Je me suis inscrit. J’ai passé deux entrevues téléphoniques, puis une en personne.  Je leur ai expliqué que, ayant été support technique et surintendant, je suis habitué à faire du service à la clientèle aussi bien au téléphone qu’en personne. Ayant été père quatre fois ainsi que concierge, je n’ai aucun problème à travailler avec tous les fluides corporels imaginables. Et étant un habitué des gyms, j’ai la force physique et l’endurance dont ils ont besoin.  Qui plus est, mes enfants sont tous adultes et partis, et je suis célibataire.  Je suis donc disponible pour eux 24/7.

Parmi les 70 000 à 90 000 candidatures qu’ils ont reçu (le chiffre varie selon la source), j’ai été l’un des 10 000 à être retenu.
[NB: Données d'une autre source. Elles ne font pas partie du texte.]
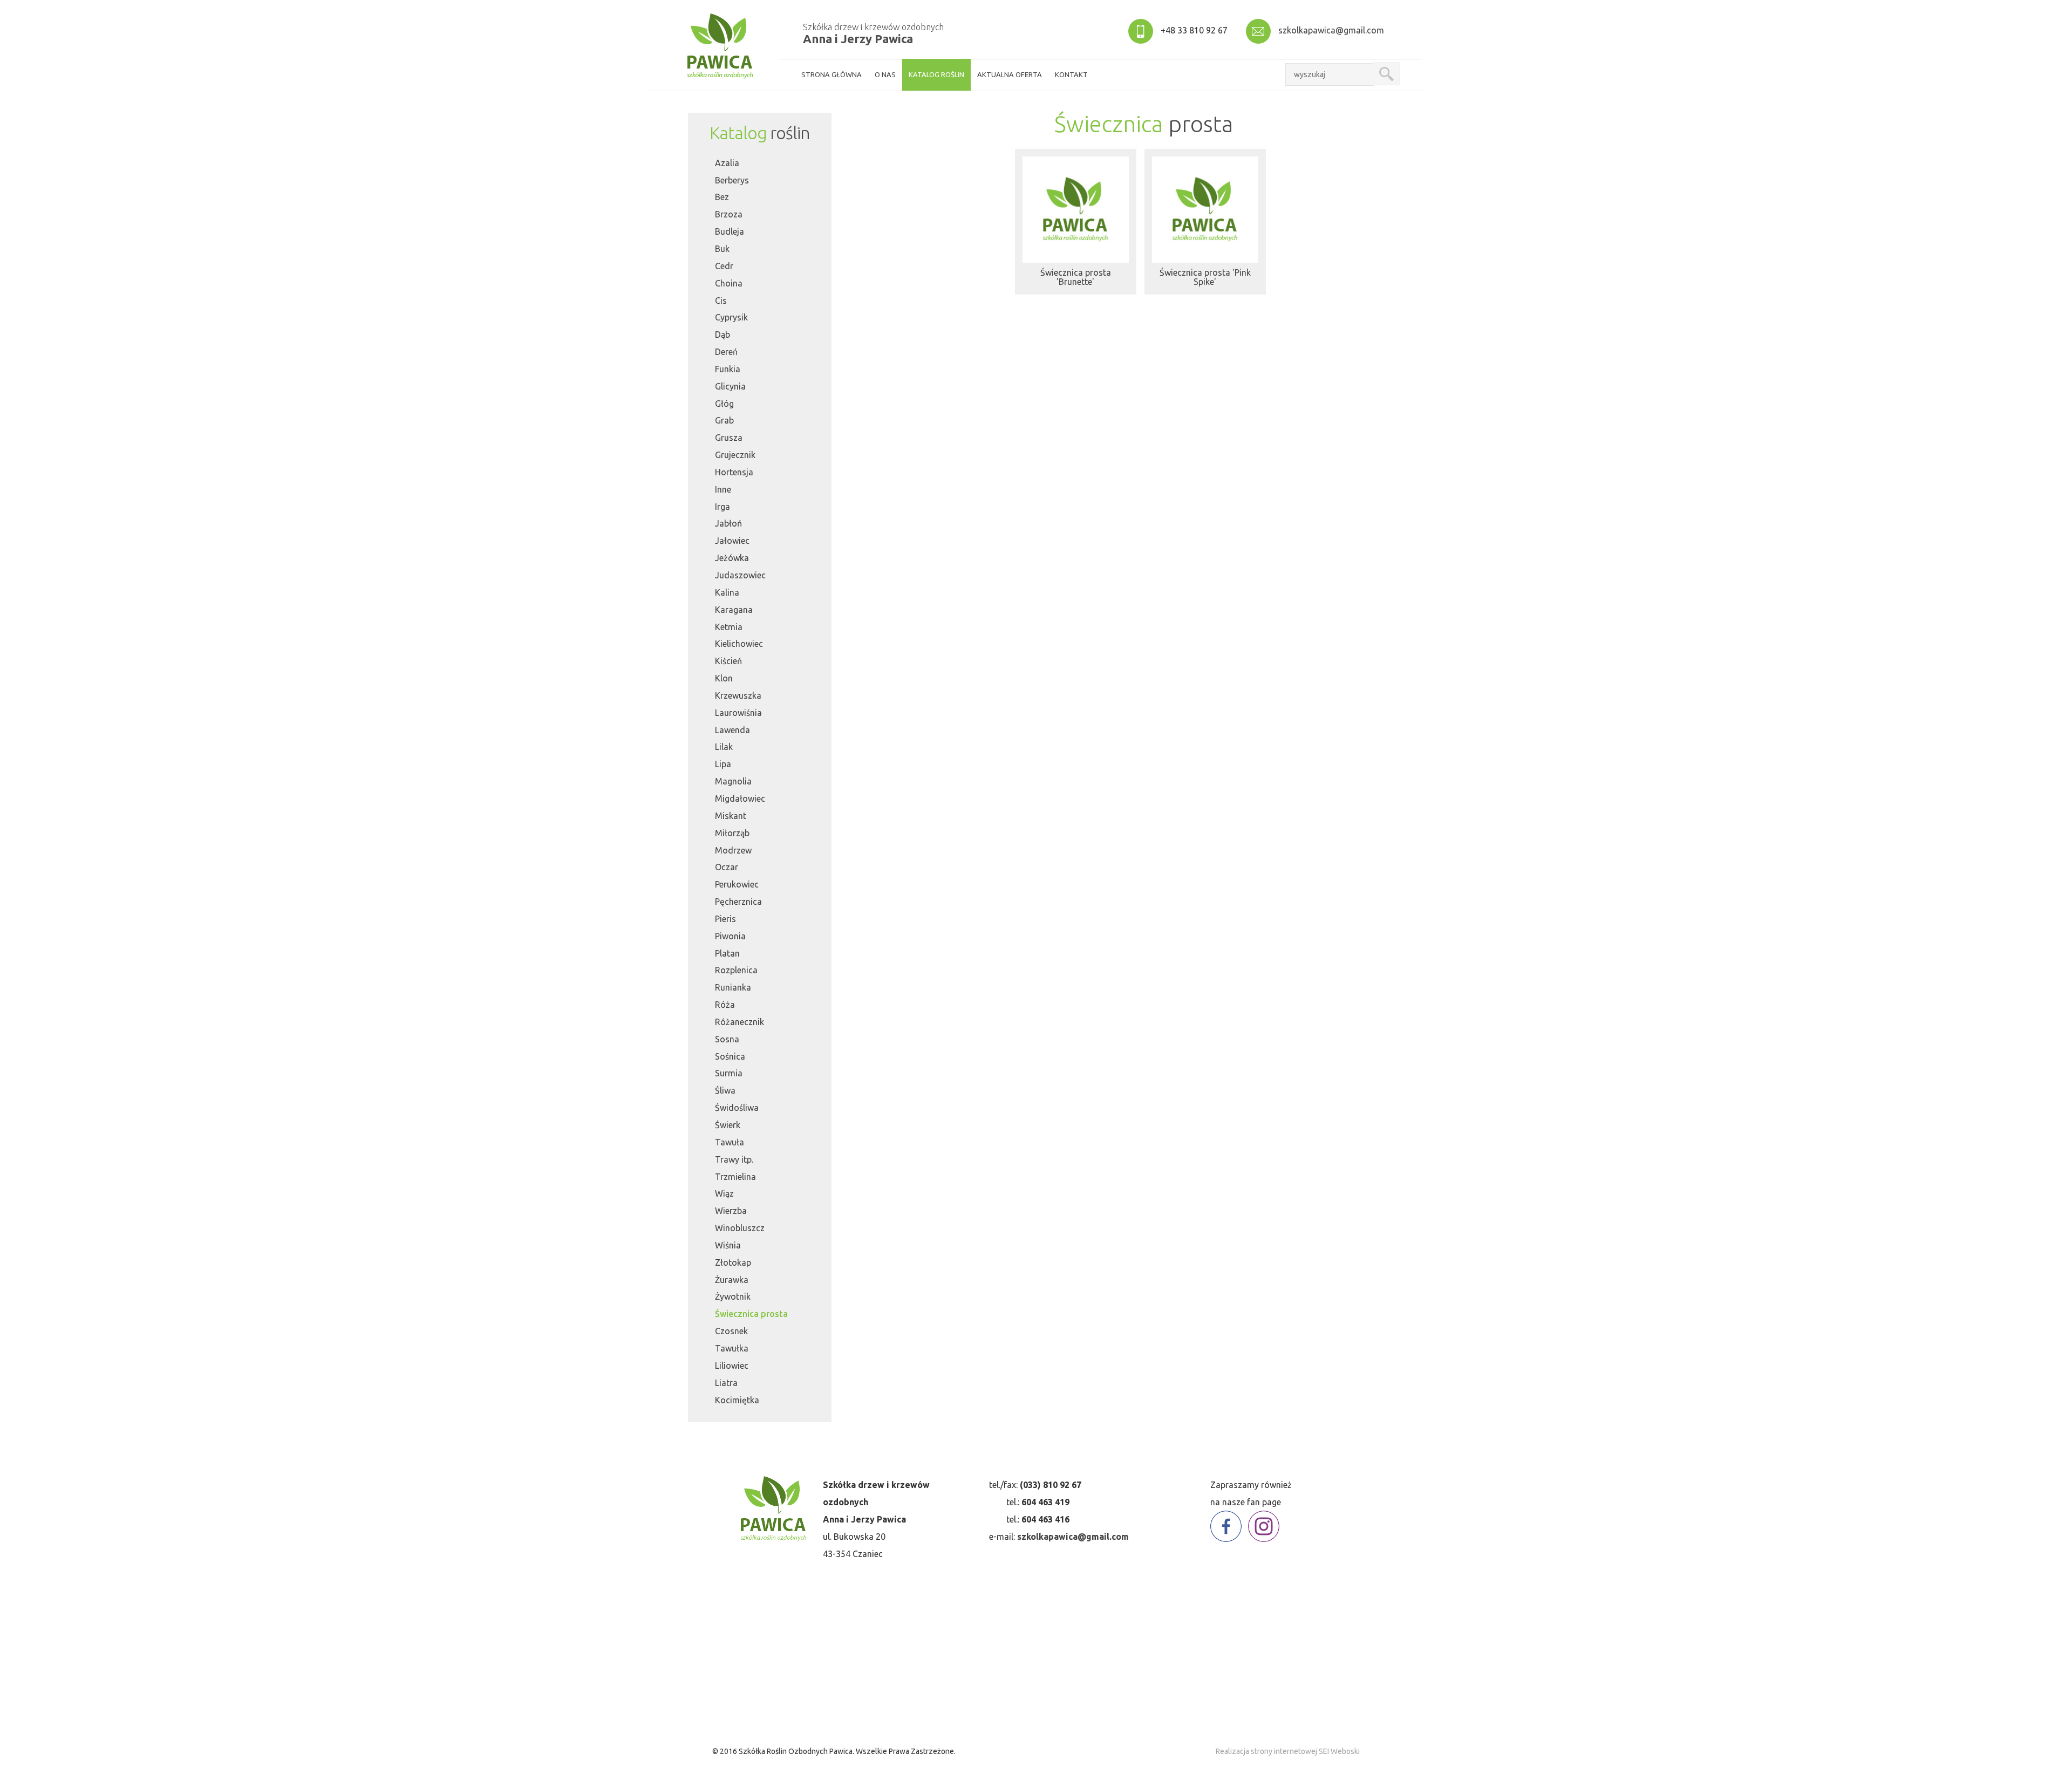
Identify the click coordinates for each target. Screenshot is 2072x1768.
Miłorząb (732, 833)
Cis (721, 300)
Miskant (730, 816)
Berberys (732, 180)
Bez (722, 197)
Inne (723, 489)
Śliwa (725, 1090)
Depuis le 15 juin, je suis en formation. Et à la fin de mes études, j’irai travailler dansun centre pour personnes âgées, là où il n’y a pas (encore) de cas de Covid-19.

Ces études, cet emploi et ce revenu s’inscrivent parfaitement dans mon programme d’évolution personnel et professionnel que j’ai amorcé il y a neuf ans.  Car rien de ceci ne me serait arrivé si je n’avais pas décidé, en janvier dernier, de quitter mon emploi et ma ville pour partir à la recherche d’un meilleur sort dans ma ville d’origine.
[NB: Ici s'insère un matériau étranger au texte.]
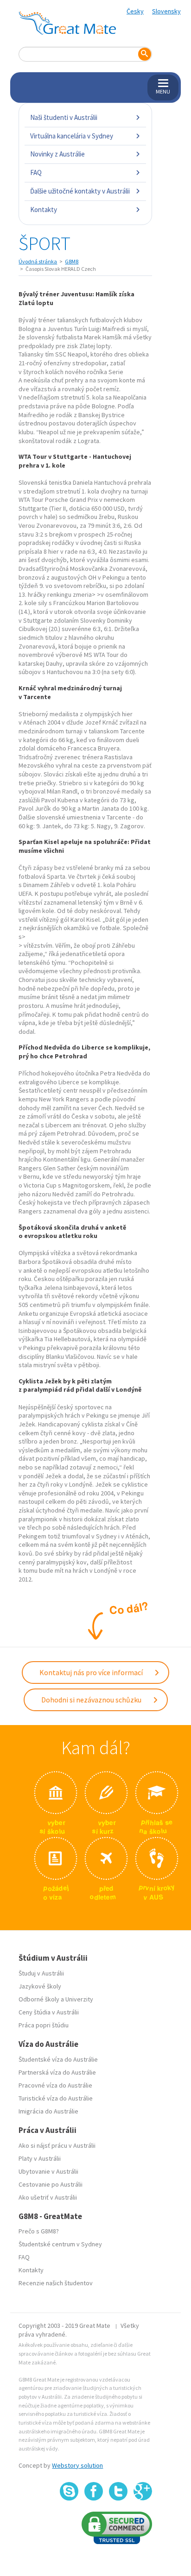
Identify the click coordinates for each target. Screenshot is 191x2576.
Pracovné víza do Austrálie (55, 2085)
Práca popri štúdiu (44, 2025)
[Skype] (69, 2491)
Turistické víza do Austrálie (56, 2098)
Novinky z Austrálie (57, 154)
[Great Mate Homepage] (67, 23)
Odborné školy (39, 1999)
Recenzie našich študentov (56, 2283)
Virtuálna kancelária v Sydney (71, 135)
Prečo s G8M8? (39, 2231)
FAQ (36, 172)
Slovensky (166, 11)
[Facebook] (93, 2491)
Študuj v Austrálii (41, 1973)
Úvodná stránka (38, 261)
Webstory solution (77, 2465)
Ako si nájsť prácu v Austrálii (57, 2145)
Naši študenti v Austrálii (63, 117)
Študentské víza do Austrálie (58, 2059)
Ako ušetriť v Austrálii (48, 2197)
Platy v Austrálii (40, 2158)
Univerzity (79, 1999)
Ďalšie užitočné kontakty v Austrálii (80, 191)
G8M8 (71, 261)
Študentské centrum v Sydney (60, 2244)
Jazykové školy (40, 1986)
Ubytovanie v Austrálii (48, 2171)
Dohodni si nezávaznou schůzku (92, 1699)
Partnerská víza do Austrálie (57, 2072)
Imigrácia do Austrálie (48, 2111)
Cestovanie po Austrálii (51, 2184)
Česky (135, 11)
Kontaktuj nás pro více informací (91, 1672)
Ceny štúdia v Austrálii (49, 2012)
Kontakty (43, 209)
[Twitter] (118, 2491)
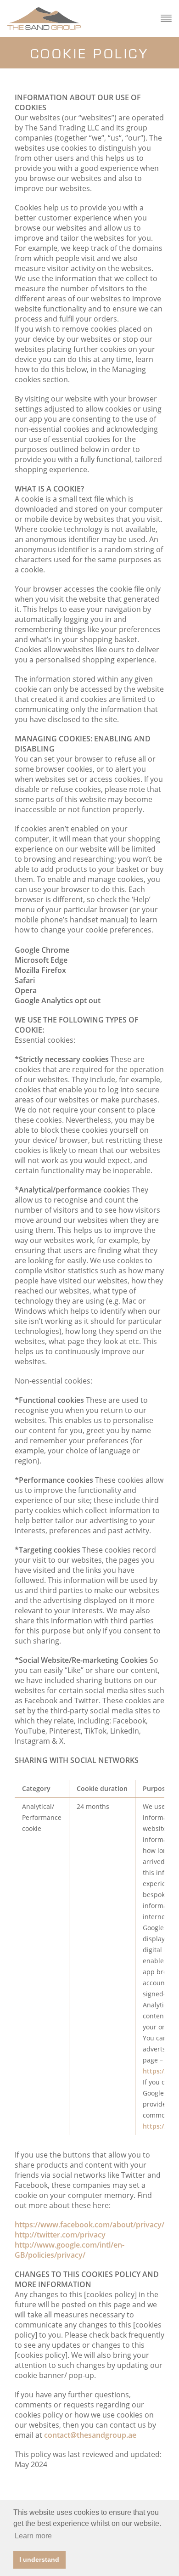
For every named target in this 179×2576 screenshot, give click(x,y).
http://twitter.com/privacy (60, 2235)
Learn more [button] (33, 2536)
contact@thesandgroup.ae (90, 2435)
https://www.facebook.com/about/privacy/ (89, 2225)
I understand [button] (39, 2559)
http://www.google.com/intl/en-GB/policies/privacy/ (69, 2250)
Il est important de bien planifier sa vie. Cependant, il arrive que même les meilleurs plans se cassent la gueule. Ce fut le cas ici, alors que la pandémie rendit obsolète les domaines dans lesquels j’avais appris à travailler. Mais quand on arrive à se ressaisir, à attraper les opportunités au vol, et que l’on possède la souplesse, la capacité d’adaptation et le désir d’aller plus loin, alors on peut transformer une catastrophe en meilleure chose qui puisse nous arriver. Et le fait de travailler dur pour passer d’artiste à homme de ménage, à concierge, à surintendant et à support technique, ça n’a pas été inutile. Car même si je ne peux plus me trouver du travail dans ces domaines, ça m’a apporté le meilleur atout qui soit : l’expérience.

Une expérience sans laquelle je n’aurais pas pu décrocher la carrière honorable bien rémunérée que j’amorce aujourd’hui.